My CeLP journey began a couple of years and a couple of role changes ago. I have been lucky enough to work in a breadth of different educational institutions in a variety of diverse posts throughout my career, but the decision to apply for CeLP meant that I had to think about the evolution within and between those professional spaces carefully and coherently. This was both a luxury and really hard! Whilst I implicitly knew my own rationale and logic for having made specific professional decisions, articulating the values that influenced them was incredibly challenging. What I ended up doing was producing a painfully descriptive, flat account of my LD journey, that I can now, in retrospect, see was a pedestrian attempt to capture the what of my practice as opposed to the more meaningful why. This came through very strongly in the feedback I received on my first application (hang on – did I just get a resit?!) which, whilst disappointing, was incredibly helpful in pushing me to feel the discomfort that was absolutely essential in demonstrating why what matters to me shapes what I do.

I challenged myself to do some free writing about times throughout my LD practice that had been exciting, fulfilling, (I hope) impactful, exasperating and those well-intended gems that had fallen flat on their face. I had cups of coffee with admired LD colleagues and asked them for honest feedback and reflected on conversations with students. I gazed back into the mists of time to my own experiences of being an undergraduate student, and to more recent periods of juggling work, study and family as a mature learner. In paying more attention to my own learning journey, to the emotions and ambitions that have driven my work, and how my contribution is perceived and influenced by others, I unsurfaced a deeper engagement with what LD really meant to me as a practitioner and the ways I drew on my values to advocate for both my students and our community.
This also provided a lovely opportunity to immerse myself in the distinctiveness of the LD endeavour, in the overt acknowledgement that our valued community is characterised by empathy, compassion, an appreciative perspective and genuine care for one another. I have lost count of the times that a sense of professional location in LD has inspired me and given me a renewed sense of purpose and focus. Whilst in many ways an ephemeral part of my ongoing development and identity, it has practically led me to try new things and form new collaborative partnerships, and that feels like a real privilege.
Writing a CeLP application also allowed me to document things that I was kind of instinctively/ iteratively doing in the context of wider practice trends and literature (around play based learning, compassionate assessment or hidden curriculum, for example) and again the opportunity to articulate some of these interests has deepened by practice toolkit and extended my development network. That’s one of the really exciting things about being an LD-er; you never quite know what might be coming next, but it all makes sense when you put it together.

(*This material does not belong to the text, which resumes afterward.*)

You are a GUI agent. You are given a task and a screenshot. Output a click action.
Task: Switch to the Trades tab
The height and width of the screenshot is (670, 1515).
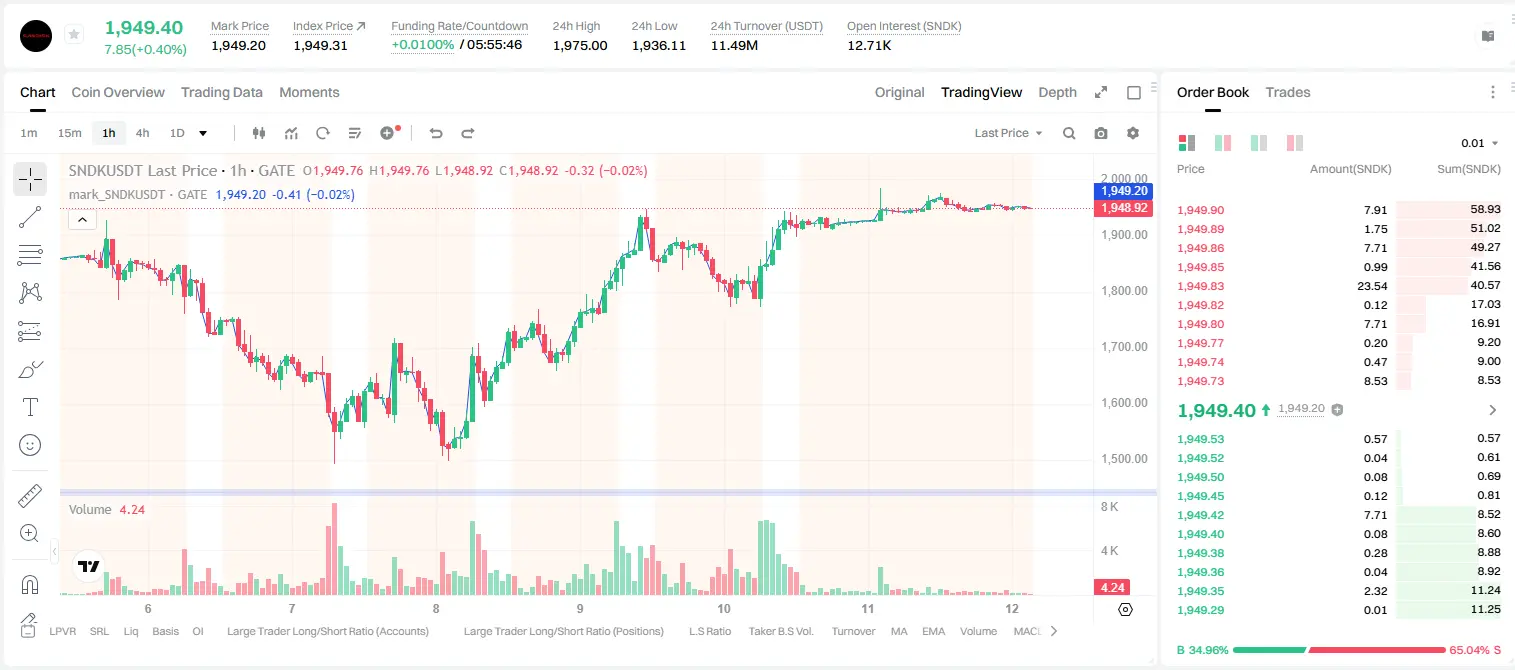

A CeLP application isn’t an easy ask, but is well worth both the intended and the unintended learning outcomes. I have learned much about what drives me, and have engaged in the most challenging of professional reflections, giving me renewed respect for students engaging in exploratory practices in the name of learning! As well as the thrill of now being a CeLP holder, I am grateful for the structured opportunity to examine my practice values and aspirations. I would absolutely recommend pursuing accreditation of ALDinHE as an excellent way to relationally examine one’s own practice, to revel in our unique community and as a transformational opportunity to reflect on the richness of that community on continuing to develop our practice.